The disenfectant I would select would be EnviroCare. I think it is better than Chlorox for dealing with fungi or bacteria.

Chlorox, etal, on the surface of concrete will not do anything but kill the stuff on the surface. If the problem comes from the ground into the concrete, it would be even more difficult to solve.

Seek help. I don't know where you are, but I suspect there is some organization (like state level - not EPA) who can give you some specifics on what you are dealing with.

Good luck.

CaptRandy 01-03-2013 06:52 PM

might want to check out

Maintenance 6 01-04-2013 08:31 AM


Originally Posted by CaptRandy (Post 1085656)

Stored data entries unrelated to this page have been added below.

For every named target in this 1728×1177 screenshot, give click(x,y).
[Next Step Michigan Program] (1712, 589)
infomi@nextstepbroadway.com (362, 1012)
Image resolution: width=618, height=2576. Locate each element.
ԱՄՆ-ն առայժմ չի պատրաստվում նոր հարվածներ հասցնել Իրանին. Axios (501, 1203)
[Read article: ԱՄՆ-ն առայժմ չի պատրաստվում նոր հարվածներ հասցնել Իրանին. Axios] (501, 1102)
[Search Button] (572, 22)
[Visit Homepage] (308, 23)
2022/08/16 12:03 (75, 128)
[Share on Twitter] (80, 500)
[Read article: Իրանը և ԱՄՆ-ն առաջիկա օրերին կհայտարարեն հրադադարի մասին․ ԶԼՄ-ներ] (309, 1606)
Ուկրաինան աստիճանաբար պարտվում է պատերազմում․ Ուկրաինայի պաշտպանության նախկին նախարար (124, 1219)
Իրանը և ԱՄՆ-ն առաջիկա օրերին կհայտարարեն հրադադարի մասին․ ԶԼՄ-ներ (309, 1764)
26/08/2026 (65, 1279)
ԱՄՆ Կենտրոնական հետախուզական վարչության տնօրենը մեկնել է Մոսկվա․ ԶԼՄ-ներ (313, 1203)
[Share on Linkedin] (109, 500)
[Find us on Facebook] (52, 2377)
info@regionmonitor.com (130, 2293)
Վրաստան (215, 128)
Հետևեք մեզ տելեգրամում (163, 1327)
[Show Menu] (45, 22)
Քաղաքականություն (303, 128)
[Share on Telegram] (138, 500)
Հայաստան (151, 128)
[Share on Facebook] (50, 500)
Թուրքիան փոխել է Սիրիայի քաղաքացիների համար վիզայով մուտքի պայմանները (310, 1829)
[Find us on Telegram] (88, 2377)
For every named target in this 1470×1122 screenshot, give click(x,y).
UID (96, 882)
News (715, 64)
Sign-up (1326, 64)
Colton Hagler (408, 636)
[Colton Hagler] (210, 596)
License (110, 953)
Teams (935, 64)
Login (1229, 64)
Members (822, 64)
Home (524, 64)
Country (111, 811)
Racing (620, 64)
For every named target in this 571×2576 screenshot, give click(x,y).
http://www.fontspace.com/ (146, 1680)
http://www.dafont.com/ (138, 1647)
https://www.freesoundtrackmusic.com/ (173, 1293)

Looks like a great biocide. At $68.00 per gallon it ought to be. Doesn't say a thing about fungicidal properties. If you've got mold growing on a masonry surface, scrub it down with a mild bleach solution (no more than 10%). Masonry does not contain any significant organic material. Therefore it will not support mold growth. In fact the PH for concrete is way out of range to support fungi. Any mold living on a masonry surface is thriving on collected organics (dust) on the surface. A scrub down with a stiff brush, a cleaner and then a rinse will remove it.

Remove the mold colonies and you will significantly reduce the spore count. I said "reduce", not eliminate. It is impossible to completely eliminate mold spores. The last breath you took included at least several, no matter where you were (unless you were breathing medical grade bottled oxygen :wink:).